Identify all lines in the data containing the string "pixels". Copy them out.

# # # # #

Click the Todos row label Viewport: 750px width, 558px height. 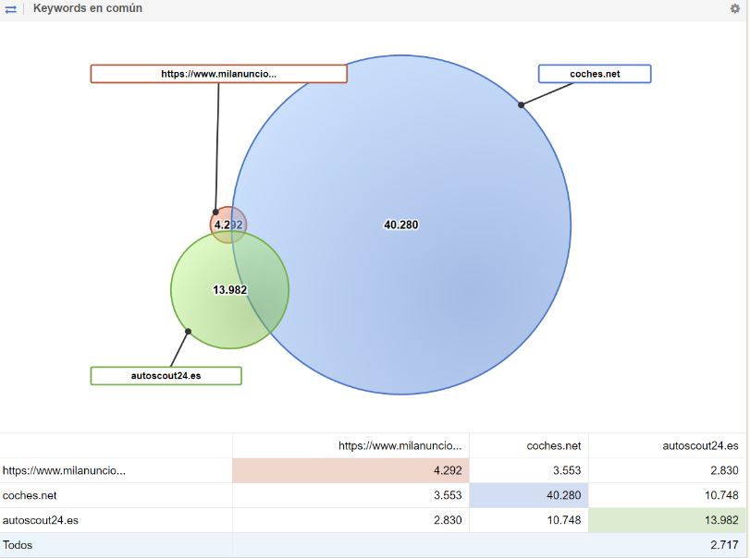coord(18,545)
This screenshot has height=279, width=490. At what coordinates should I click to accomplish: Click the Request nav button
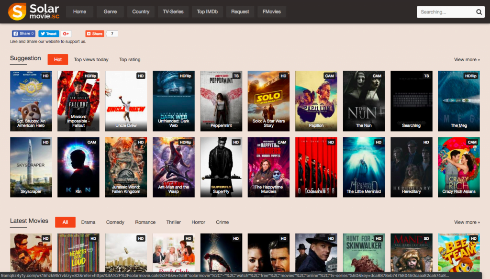pos(240,11)
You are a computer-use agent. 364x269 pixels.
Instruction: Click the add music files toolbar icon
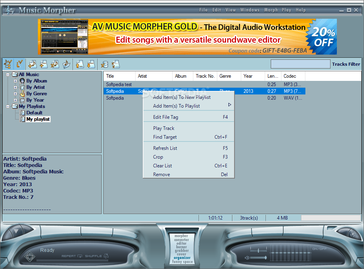point(32,64)
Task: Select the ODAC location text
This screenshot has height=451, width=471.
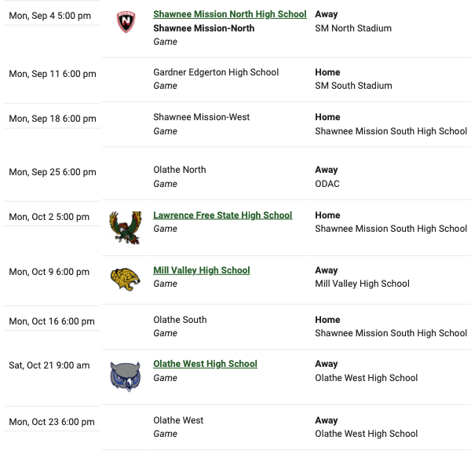Action: (327, 184)
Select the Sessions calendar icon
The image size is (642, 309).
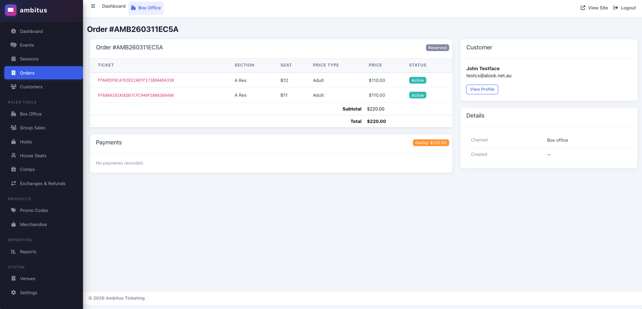coord(13,59)
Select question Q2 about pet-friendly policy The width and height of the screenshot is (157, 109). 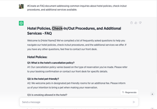tap(43, 79)
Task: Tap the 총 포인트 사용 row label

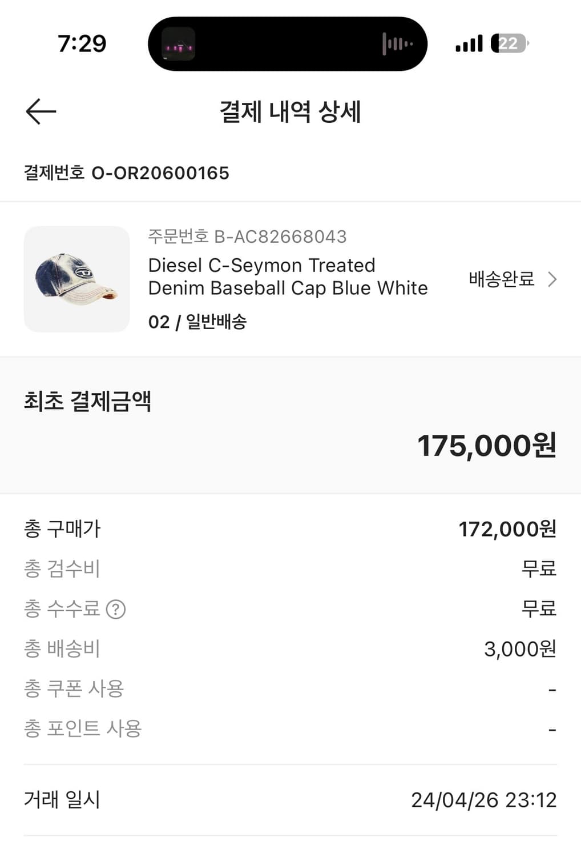Action: tap(83, 728)
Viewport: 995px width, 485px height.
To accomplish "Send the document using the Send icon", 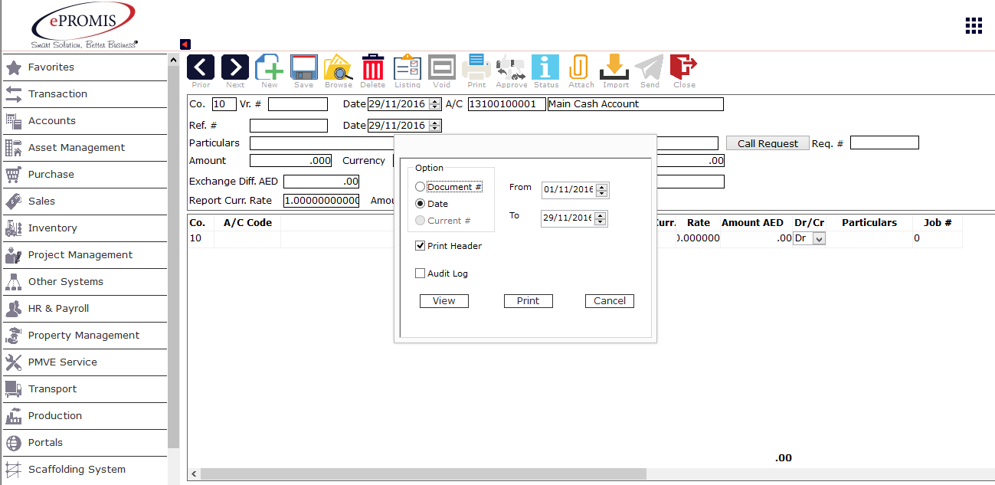I will click(649, 67).
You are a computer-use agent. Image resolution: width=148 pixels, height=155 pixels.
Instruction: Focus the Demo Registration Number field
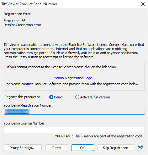[x=74, y=112]
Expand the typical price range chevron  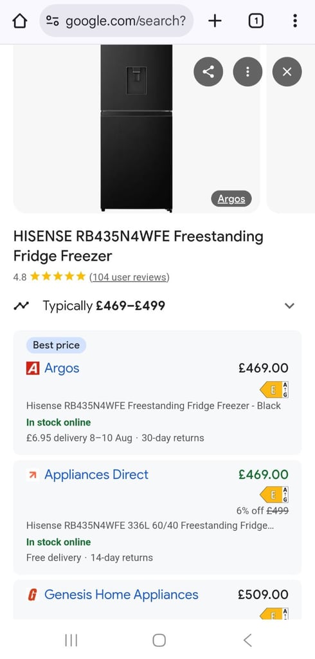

# # # # #

■ **Output for this task**:
You are a computer-use agent. 364x269 pixels.
You are a computer-use agent. Image resolution: width=148 pixels, height=155 pixels.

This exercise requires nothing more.